The Journal says “The White House’s corporate-tax suggestion wasn’t specific” but that “White House officials, in making the suggestion, cited a corporate-tax plan the administration unveiled in February.” The plan the White House outlined earlier this year, if you don’t recall, was to lower the corporate tax rate from 35 percent to 28 percent while closing corporate tax loopholes to a degree that enough revenue is raised to offset the rate reduction.
So you can immediately see the first problem with Obama’s proposal—since it’s revenue-neutral, it asks corporate America to contribute nothing to a final deficit reduction passage.

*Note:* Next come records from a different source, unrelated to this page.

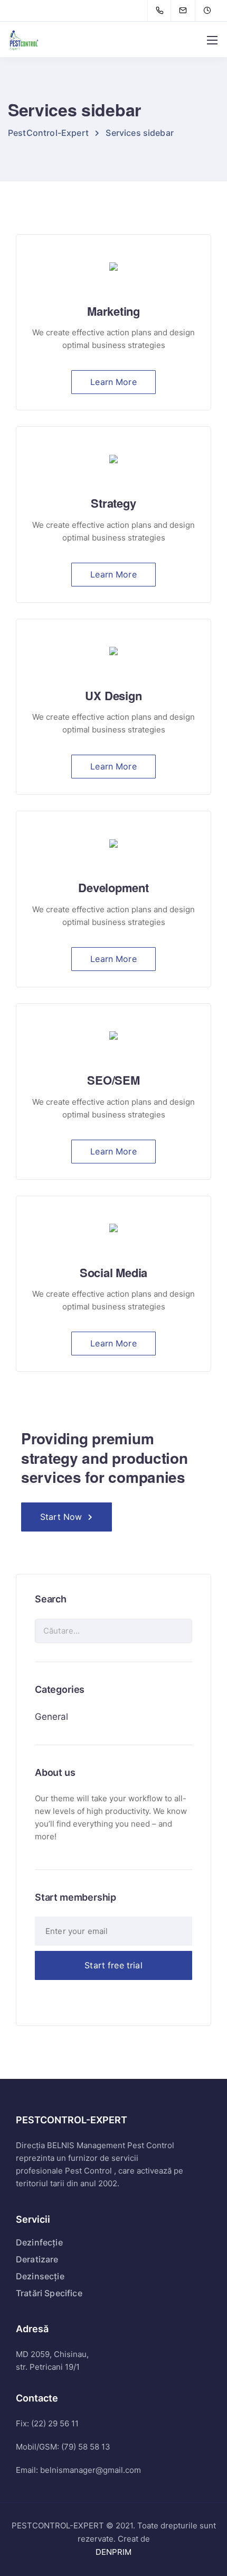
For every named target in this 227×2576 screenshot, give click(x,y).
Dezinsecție (40, 2276)
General (51, 1716)
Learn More (113, 382)
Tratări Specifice (49, 2293)
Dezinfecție (39, 2242)
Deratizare (37, 2259)
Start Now (61, 1516)
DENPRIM (113, 2552)
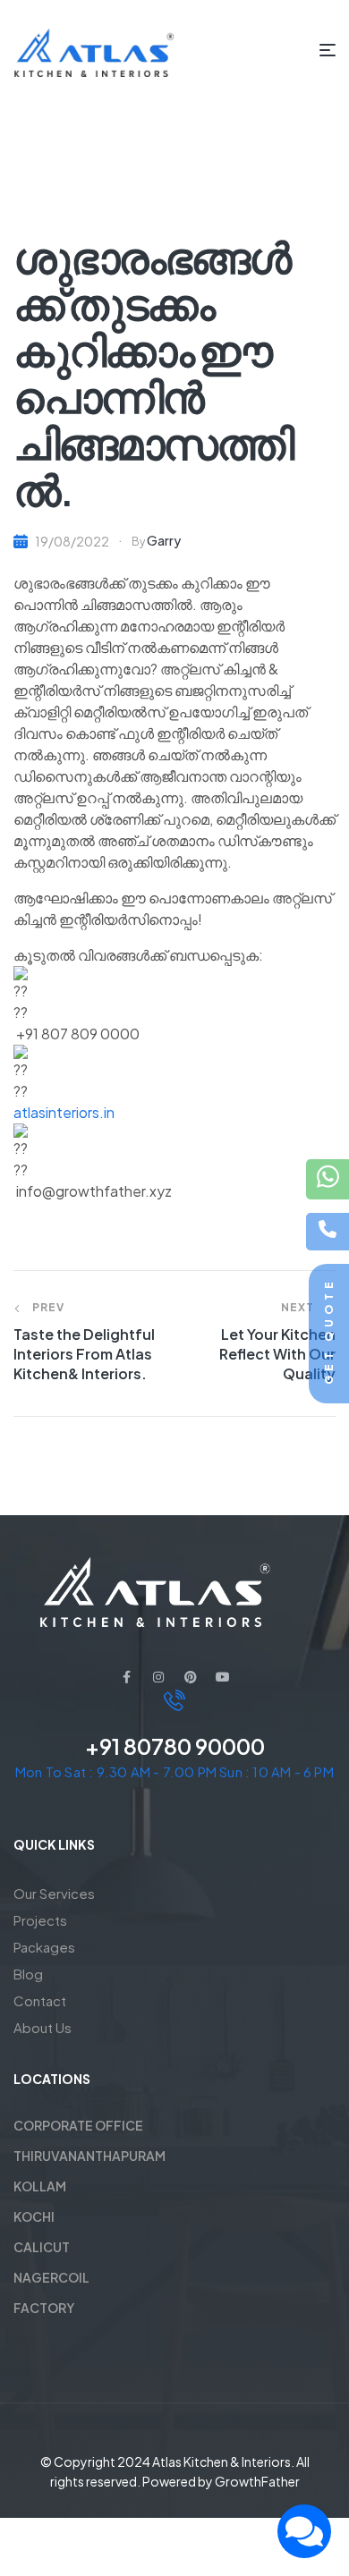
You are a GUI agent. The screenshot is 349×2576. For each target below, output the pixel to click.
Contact (39, 2000)
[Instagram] (158, 1677)
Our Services (54, 1893)
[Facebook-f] (126, 1677)
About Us (42, 2027)
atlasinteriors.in (64, 1112)
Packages (44, 1946)
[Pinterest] (190, 1677)
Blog (28, 1973)
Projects (40, 1919)
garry (164, 540)
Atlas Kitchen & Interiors (221, 2461)
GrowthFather (257, 2481)
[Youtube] (222, 1677)
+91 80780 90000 (175, 1746)
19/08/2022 (72, 541)
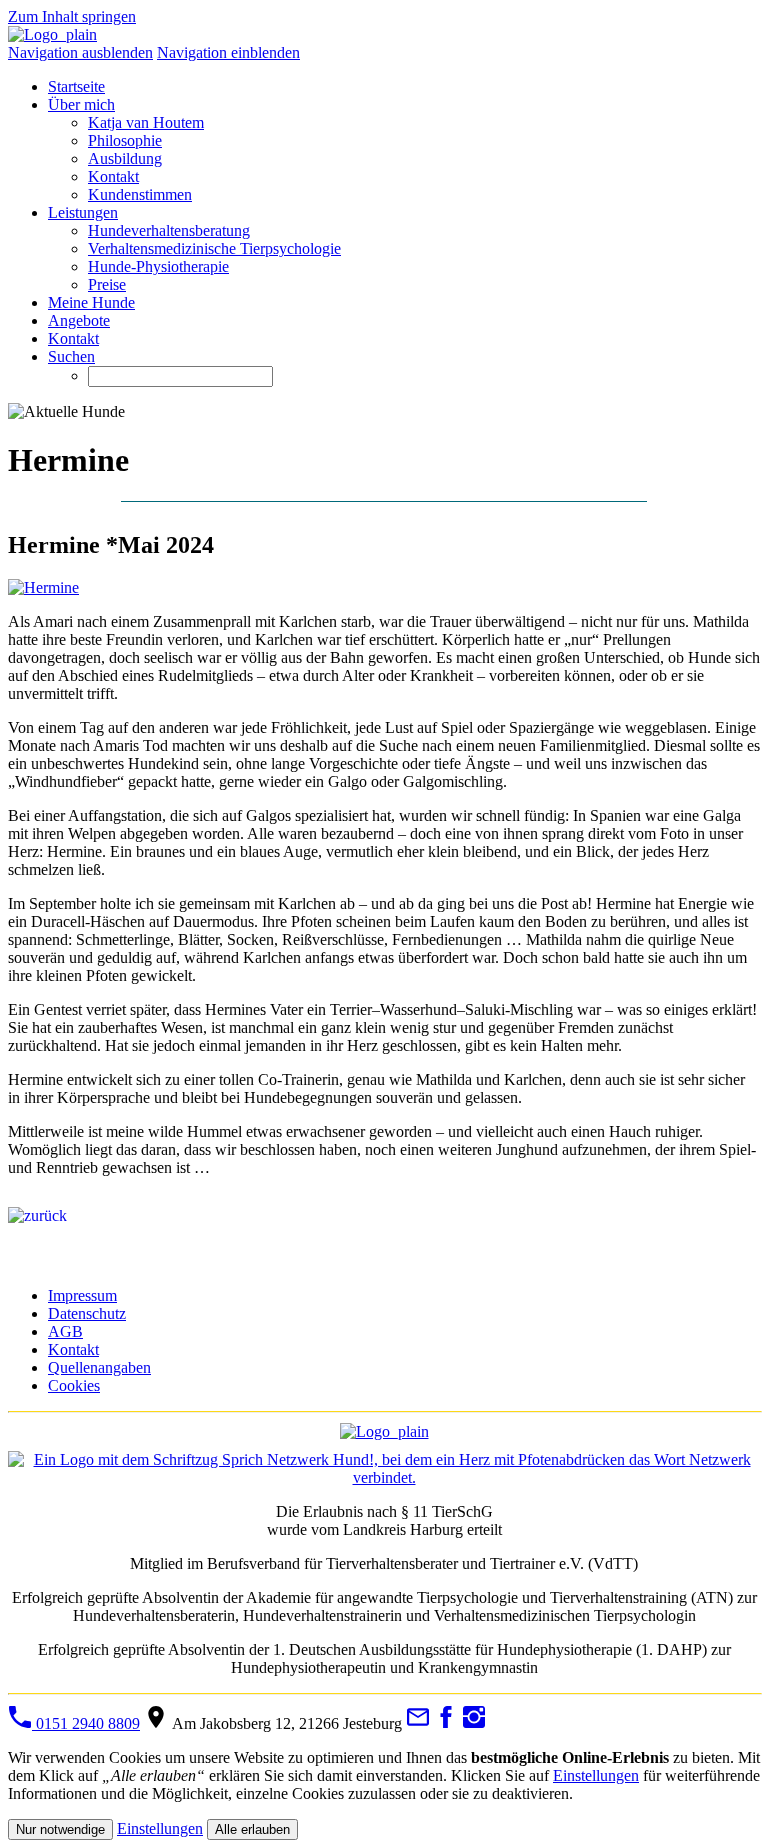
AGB (65, 1331)
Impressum (82, 1295)
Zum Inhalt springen (72, 16)
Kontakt (73, 1349)
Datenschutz (87, 1313)
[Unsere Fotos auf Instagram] (474, 1723)
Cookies (74, 1385)
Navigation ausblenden (80, 52)
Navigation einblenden (228, 52)
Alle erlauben (252, 1829)
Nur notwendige (60, 1829)
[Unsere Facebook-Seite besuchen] (446, 1723)
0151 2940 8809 (86, 1723)
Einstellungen (596, 1775)
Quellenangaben (99, 1367)
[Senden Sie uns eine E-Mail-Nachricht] (418, 1723)
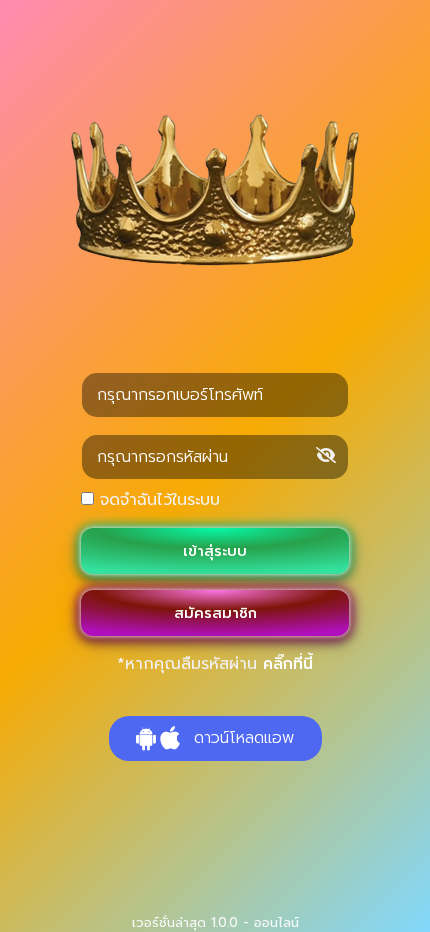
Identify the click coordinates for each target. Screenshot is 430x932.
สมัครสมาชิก (215, 613)
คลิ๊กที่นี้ (288, 664)
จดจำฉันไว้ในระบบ (157, 500)
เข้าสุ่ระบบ (215, 551)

Citizens for Tax Justice immediately flagged Obama’s revenue-neutral plan as problematic when the White House released it earlier this year. CEOs like to whine that the statutory corporate tax rate in America of 35 percent is the highest in the world, but CTJ studied the Fortune 500 companies that had profits in each of the past three years and found that their average effective tax rate was actually just 18.5 percent, thanks to a variety of loopholes, exemptions, and offshoring. Thirty of those corporations had negative tax rates, meaning they actually got money from the Treasury over that three-year period.
CTJ thus concluded “The first goal of corporate tax reform should be to increase the overall amount of tax revenue collected from U.S. corporations.” But Obama’s plan doesn’t do that.
Worse, his plan would quite likely give the corporations an even lower final tax bill once it’s implemented—or rather, not implemented. Obama’s corporate tax plan suffers from the same problems as Romney’s income tax plan: it lowers rates, which is immediate and likely permanent, but doesn’t actually specify enough loopholes to make up the revenue. CTJ studied Obama’s February proposal and found that is specified only about a fourth of the loopholes that needed to be closed in order to offset the rate reductions and “only gives vague suggestions” about where the other 75 percent of the revenue would come from.
It’s quite likely that corporate America and its allies in Congress would fight mightily and successfully to preserve their special tax benefits, and this same Journal story notes that when Obama released his earlier corporate tax plan, “Many [business groups] were supportive of the proposal to lower rates but worried about which industries might get hurt by an accompanying elimination of tax breaks.”